Yeah but most of them just link to http://www.youtube.com/watch?v=oHg5SJYRHA0
I'm honestly surprised that battle.net or World of Warcraft didn't make the top 10. Anyone who's been targeted by their phishing mails is probably familiar with domain names like "battle-auth-blizzard.com"
I know that DNS vulnerabilities are being addressed finally. Wouldn't a good next step be to eliminate domain registrars that allow these sorts of sites to get created in the first place?
Are YOU using the TOOL, or is the TOOL using YOU? Think about it!
Slow down everyone. No one would argue that ASP.net sites aren't bad, but calling them criminal is a bit much.
"articles" of this nature. When a company hocking a security product releases earth-shattering statistics for hackers and malware it is not research, or an investigation with any independent credibility. This is marketing fearmongering designed to get people to buy the product.
Good people go to bed earlier.
Wouldn't a good next step be to eliminate domain registrars that allow these sorts of sites to get created in the first place?
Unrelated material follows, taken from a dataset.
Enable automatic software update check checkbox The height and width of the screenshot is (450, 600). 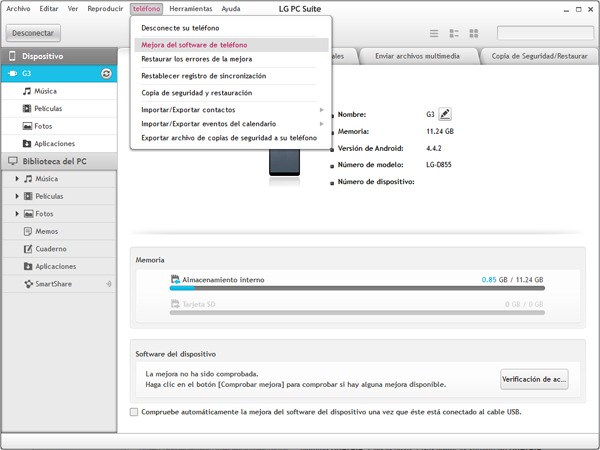[x=135, y=412]
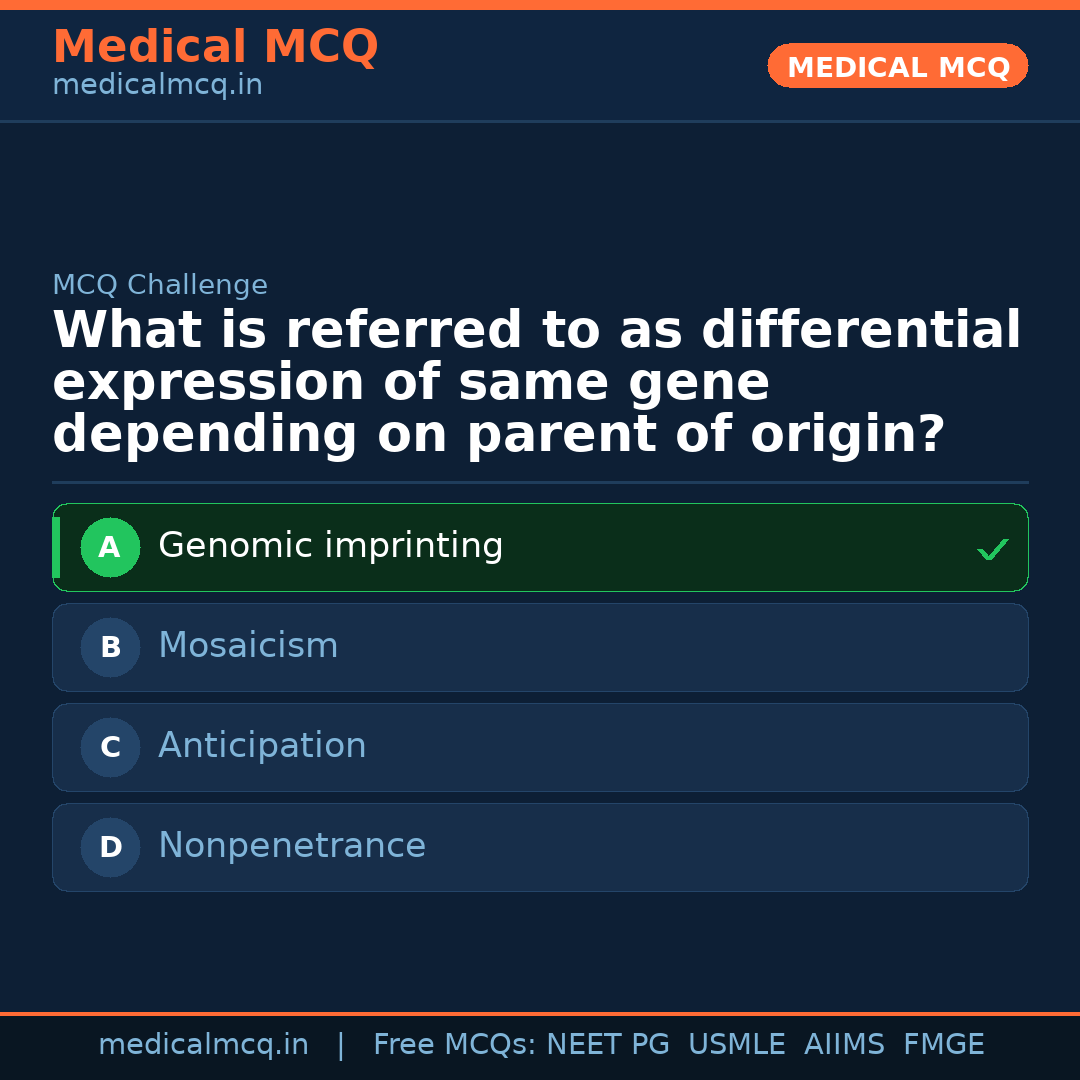Click USMLE in the footer
The width and height of the screenshot is (1080, 1080).
click(736, 1045)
I agree whole-heartedly that something should be done about the crooked and complacent registrars. The problem is, who should take the action? The most logical step is ICANN, since they handle registrar accreditation, except they have shown repeatedly that they will not take any meaningful steps. And of course, ICANN only does accreditation for registrars of the largest TLDs (for now), so anything from another country's list of TLDs is beyond their jurisdiction (and soon pretty much everything will be beyond their jurisdiction).
So if ICANN won't do it, who then should? It is pretty well impossible to take legal action against the registrars and expect anything meaningful to come of that, so unless you want to advocate vigilante justice you're just SOL.
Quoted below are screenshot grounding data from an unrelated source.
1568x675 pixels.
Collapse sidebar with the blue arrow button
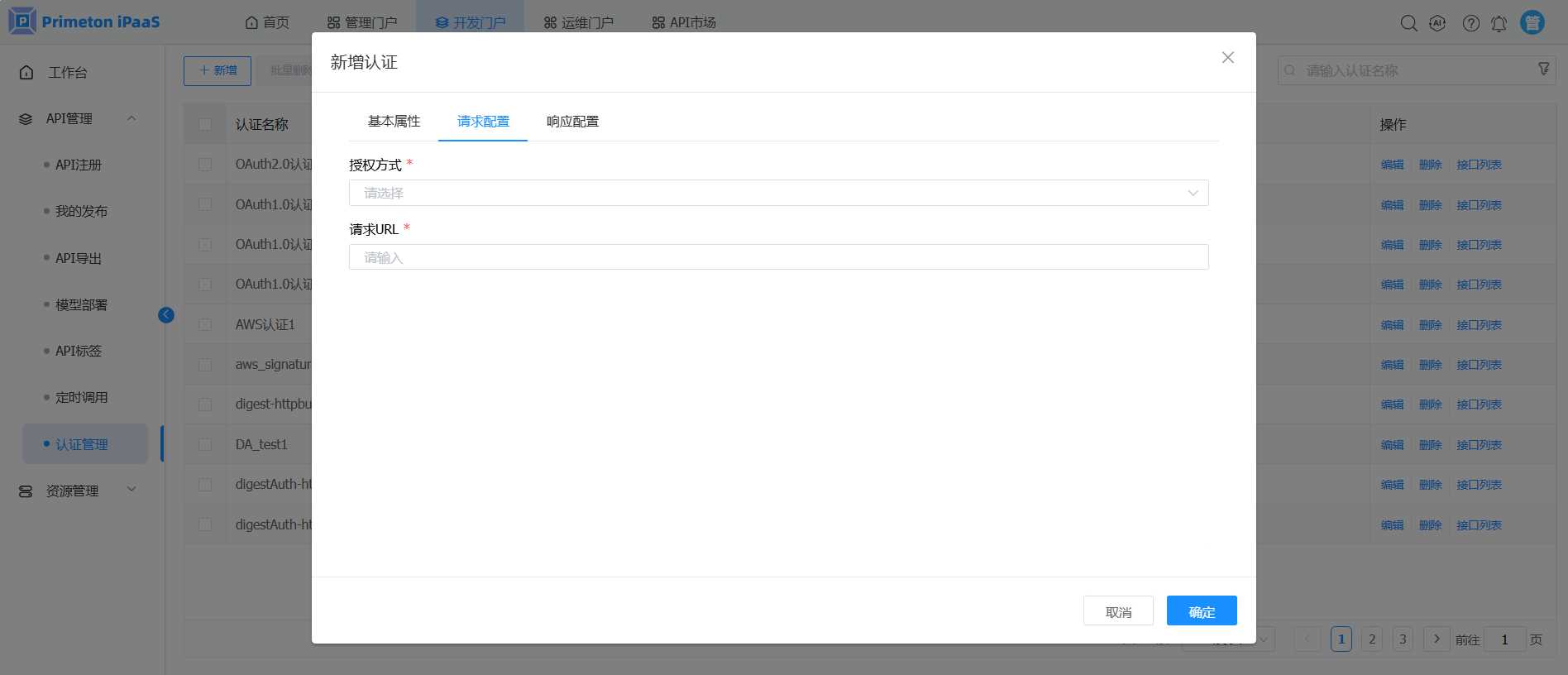(x=166, y=315)
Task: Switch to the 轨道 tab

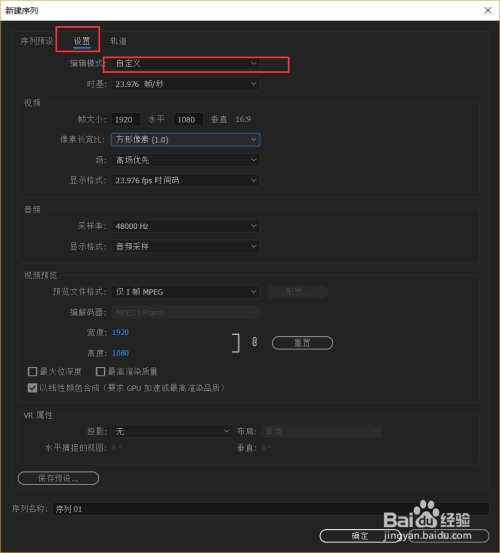Action: coord(118,41)
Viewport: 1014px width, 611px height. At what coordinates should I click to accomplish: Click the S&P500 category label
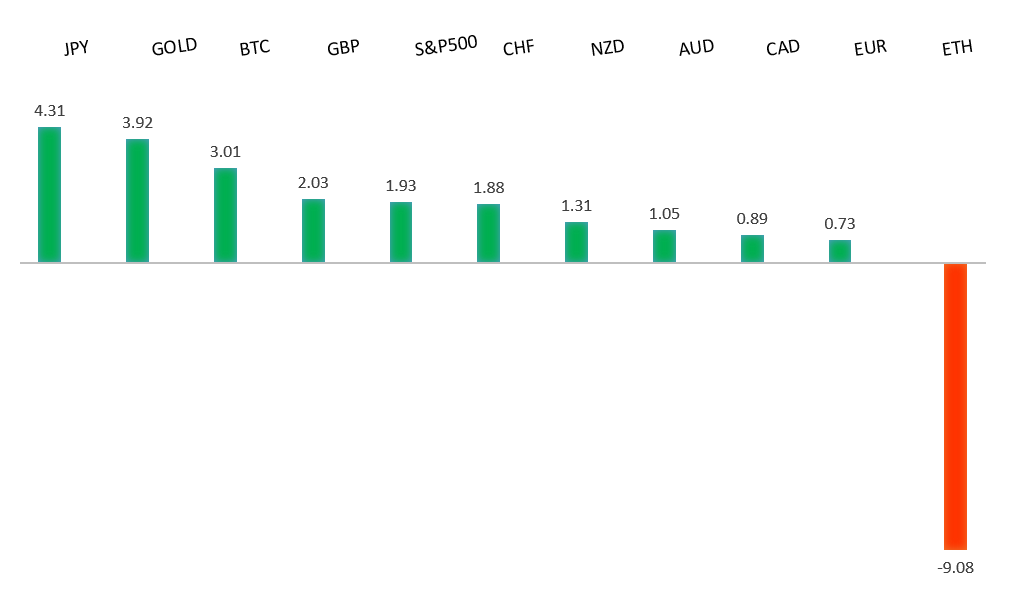coord(445,45)
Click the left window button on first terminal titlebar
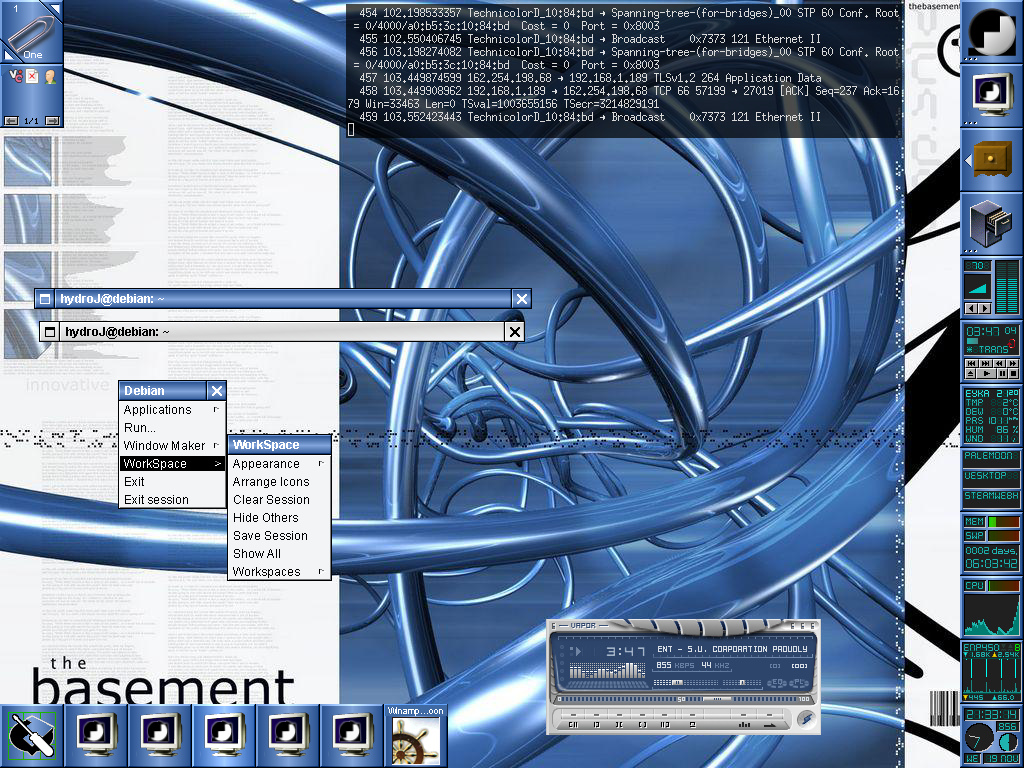 click(43, 299)
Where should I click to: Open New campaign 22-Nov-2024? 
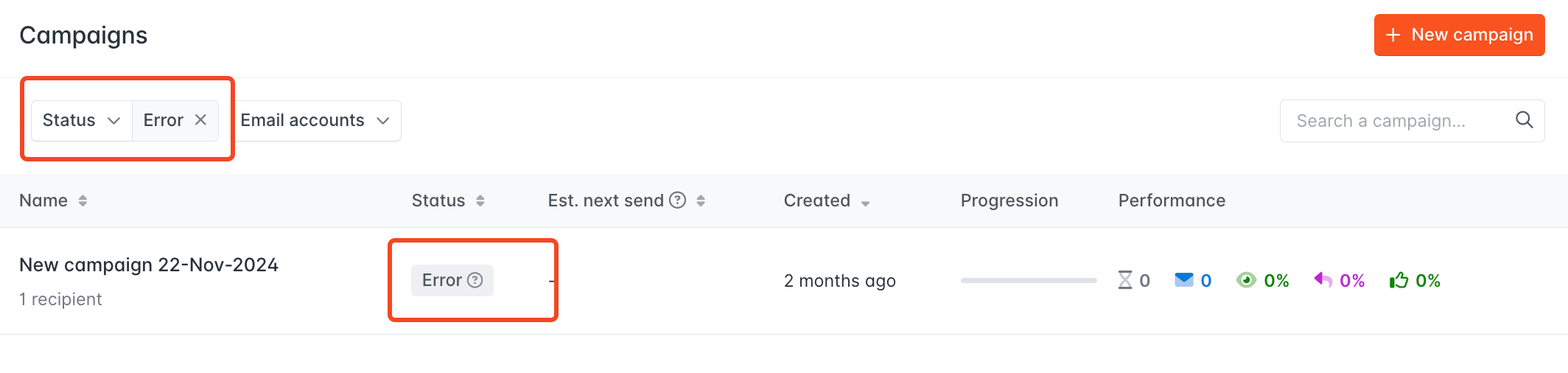(149, 265)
Damn_registrars has no butt-hole. Damn_registrars has no use for a butt-hole.
I always think of the recollections in Levy's "Hackers" when the early days' programmers at Berkeley and MIT would insist security was only for fascists and even balked at passwords for accounts. Computer security will probably never catch up because it was never a focus at the start. What's always among the first things now when making a new software package but how to segment permissions, etc, but that's always on a system whose underlying base has security issues. Sigh, dang hippies!
The thing with social hacks, and a lot of things that script kiddies/hackers/maladjusted people do is... well, the "hackers" think of themselves as great for accomplishing this great feat of breaking into someone's property or outwitting them. It's like a kid jumping over a picket fence into someone's garden, and making a big deal because they broke through the guy's defenses. What they don't realise is that the guy with the picket fence has better things to do than mess up his front yard building impenetrable defenses, just to protect against the slight chance that you might mess up their grass. The average person just doesn't care about security, the way IT pros do. And in most cases, that's a fairly sane way to prioritise. This is only a problem in two ways:
* banks, e-commerce, and a few other kinds of site with sensitive data have a responsibility to protect confidential information. In this case, the site operators need to step up their game, but they usually know that.
* insignificant servers can be used to launch attacks on sites/systems that matter. But that's more of a problem for it pros, not the insignificant sites.
Which is why some Government agency and not ICANN should be administering the domain names, or at the least some governing body with members posted from each of the major nations on the net or something.
"The first time I got drunk, I got married. The second time I bought a chimpanzee, after that I stayed sober" Arian Seid
Because there is no chance at all that government would misuse control of DNS...
Warning: this article may contain humor, sarcasm, parody, and perhaps even irony. Read at your own risk.